Abstract
It is now possible to build multi-core servers equipped with dozens of
terabytes, to even petabytes of local NVMe SSD storage. This raises a
natural question of what can be done with such machines, and how many
parallel storage devices are required to quickly compute over data
that is much larger than main memory? Can we design algorithms for
such machines that achieve nearly in-memory performance while
gracefully scaling to datasets that are much larger than main memory?
In this talk I will describe some recent results on designing parallel
algorithms for an inexpensive multicore workstation equipped with a
30TB NVMe SSD array composed of 30 SSDs; the entire machine was built
at a total cost of about ten thousand dollars. I will present some
microbenchmarks run on the machine, describe scaling bottlenecks, and
explain how to overcome them by leveraging the modern asynchronous I/O
stack. I will then describe scalable I/O primitives for the multi-SSD
setting that can be used to concisely express several I/O-efficient
parallel algorithms, including samplesort, random shuffle, and basic
sequence primitives.
Our experimental results reveal that there can be very little overhead
to well-designed multi-SSD algorithms relative to their in-memory
counterparts.
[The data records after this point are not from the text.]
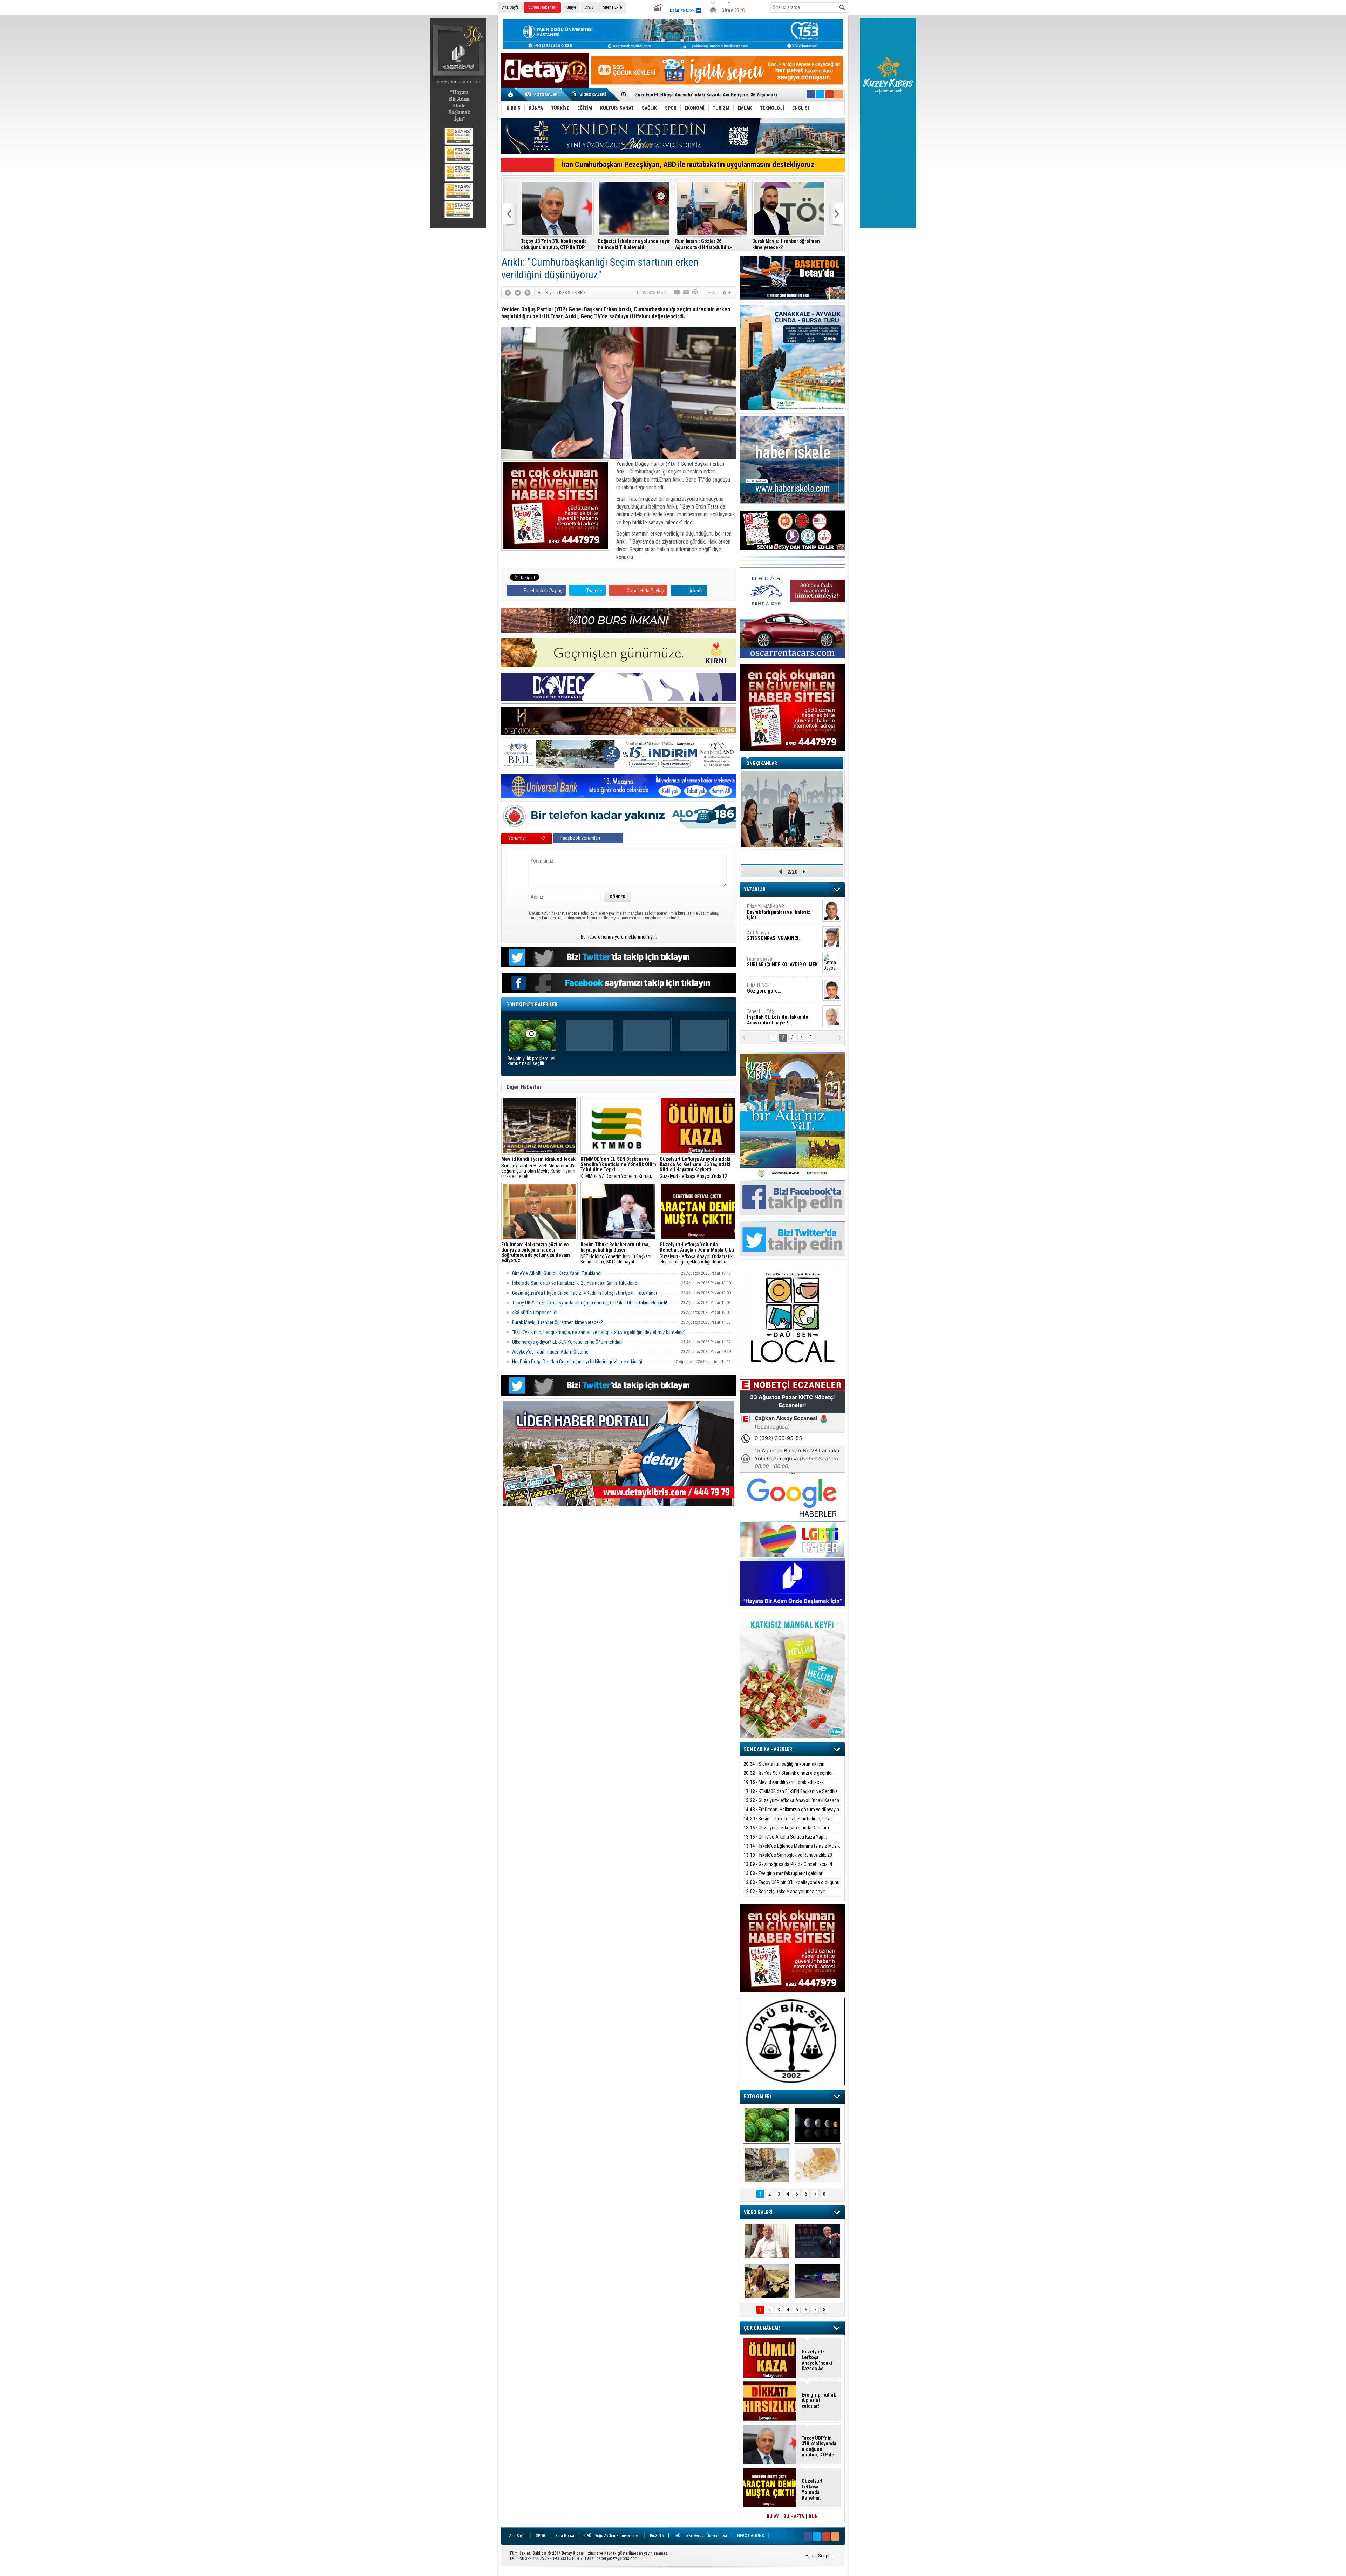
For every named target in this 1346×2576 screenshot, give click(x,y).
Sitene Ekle (612, 7)
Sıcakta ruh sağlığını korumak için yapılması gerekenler (783, 1768)
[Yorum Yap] (677, 292)
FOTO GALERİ (757, 2096)
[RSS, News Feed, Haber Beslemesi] (838, 94)
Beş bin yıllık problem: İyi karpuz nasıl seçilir (531, 1061)
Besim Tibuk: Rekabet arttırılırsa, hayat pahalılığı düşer (788, 1822)
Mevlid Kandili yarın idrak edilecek (783, 1782)
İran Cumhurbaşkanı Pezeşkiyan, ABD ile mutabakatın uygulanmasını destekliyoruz (687, 164)
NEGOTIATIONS (750, 2535)
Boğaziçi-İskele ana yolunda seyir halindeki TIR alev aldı (784, 1895)
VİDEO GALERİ (758, 2212)
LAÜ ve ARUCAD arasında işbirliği (710, 241)
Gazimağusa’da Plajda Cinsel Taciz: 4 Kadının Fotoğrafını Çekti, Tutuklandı (584, 1293)
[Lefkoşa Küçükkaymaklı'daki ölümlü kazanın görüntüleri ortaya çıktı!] (817, 2281)
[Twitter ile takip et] (820, 94)
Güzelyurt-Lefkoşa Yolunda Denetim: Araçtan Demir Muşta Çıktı (786, 1832)
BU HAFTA (793, 2516)
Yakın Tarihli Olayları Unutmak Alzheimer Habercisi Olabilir (784, 244)
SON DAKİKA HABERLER (768, 1749)
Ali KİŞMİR (765, 909)
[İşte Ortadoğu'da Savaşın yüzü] (766, 2165)
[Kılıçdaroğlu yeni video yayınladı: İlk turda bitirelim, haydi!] (817, 2241)
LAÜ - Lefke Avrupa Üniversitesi (700, 2535)
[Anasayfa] (511, 94)
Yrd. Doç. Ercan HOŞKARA (783, 964)
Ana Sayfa (510, 7)
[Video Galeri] (589, 94)
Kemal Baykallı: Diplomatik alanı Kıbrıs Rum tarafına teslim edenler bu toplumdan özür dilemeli (634, 244)
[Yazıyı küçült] (711, 292)
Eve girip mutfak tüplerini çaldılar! (783, 1873)
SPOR (540, 2535)
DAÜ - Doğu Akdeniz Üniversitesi (612, 2535)
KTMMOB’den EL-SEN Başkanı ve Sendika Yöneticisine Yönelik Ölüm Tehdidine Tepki (790, 1795)
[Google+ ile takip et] (829, 94)
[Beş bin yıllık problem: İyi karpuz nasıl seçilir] (766, 2125)
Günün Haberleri (542, 7)
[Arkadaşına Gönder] (686, 292)
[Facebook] (508, 292)
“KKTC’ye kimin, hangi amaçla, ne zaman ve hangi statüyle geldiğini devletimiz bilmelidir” (557, 244)
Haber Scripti (818, 2555)
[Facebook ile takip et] (811, 94)
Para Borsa (564, 2535)
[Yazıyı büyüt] (726, 292)
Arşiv (589, 7)
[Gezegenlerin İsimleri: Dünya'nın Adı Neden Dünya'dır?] (817, 2125)
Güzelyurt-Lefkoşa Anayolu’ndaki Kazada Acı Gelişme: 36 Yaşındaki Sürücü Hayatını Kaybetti (818, 2360)
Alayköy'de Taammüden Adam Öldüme (550, 1352)
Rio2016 (657, 2535)
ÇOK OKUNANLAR (762, 2328)
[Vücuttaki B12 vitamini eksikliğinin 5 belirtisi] (817, 2165)
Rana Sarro (776, 990)
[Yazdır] (695, 292)
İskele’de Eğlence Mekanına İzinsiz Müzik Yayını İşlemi (693, 92)
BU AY (773, 2516)
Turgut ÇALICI (770, 935)
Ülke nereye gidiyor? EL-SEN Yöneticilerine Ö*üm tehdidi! (567, 1342)
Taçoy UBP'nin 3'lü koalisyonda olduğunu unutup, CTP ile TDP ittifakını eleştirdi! (589, 1303)
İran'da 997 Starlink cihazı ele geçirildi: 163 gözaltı (788, 1777)
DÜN (813, 2516)
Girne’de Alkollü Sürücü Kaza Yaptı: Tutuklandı (556, 1273)
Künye (571, 7)
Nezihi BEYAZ (763, 1014)
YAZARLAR (755, 889)
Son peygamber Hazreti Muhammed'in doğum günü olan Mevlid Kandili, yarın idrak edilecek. (539, 1168)
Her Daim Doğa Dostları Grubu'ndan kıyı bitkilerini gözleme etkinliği (577, 1361)
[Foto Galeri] (543, 94)
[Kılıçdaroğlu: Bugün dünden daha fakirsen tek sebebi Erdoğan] (766, 2241)
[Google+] (527, 292)
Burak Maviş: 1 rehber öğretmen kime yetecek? (557, 1322)
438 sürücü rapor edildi (534, 1312)
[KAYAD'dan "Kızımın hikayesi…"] (766, 2281)
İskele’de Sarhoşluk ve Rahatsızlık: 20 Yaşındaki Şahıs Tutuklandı (575, 1283)
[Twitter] (518, 292)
For example, our multi-SSD samplesort matches the
performance of one of the fastest in-memory sample-sorts for inputs
that fit in memory, and gracefully scales to sorting one trillion
8-byte integers in about an hour while using under two hundred
gigabytes of DRAM. The talk will also cover some ongoing work on
implementing parallel graph algorithms, approximate nearest-neighbor
search data structures, and other irregular algorithms on multi-SSD
machines.
Bio
Laxman is an Assistant Professor in the Department of Computer Science
at the University of Maryland, College Park, and a research scientist
at Google Research with the Graph Mining team.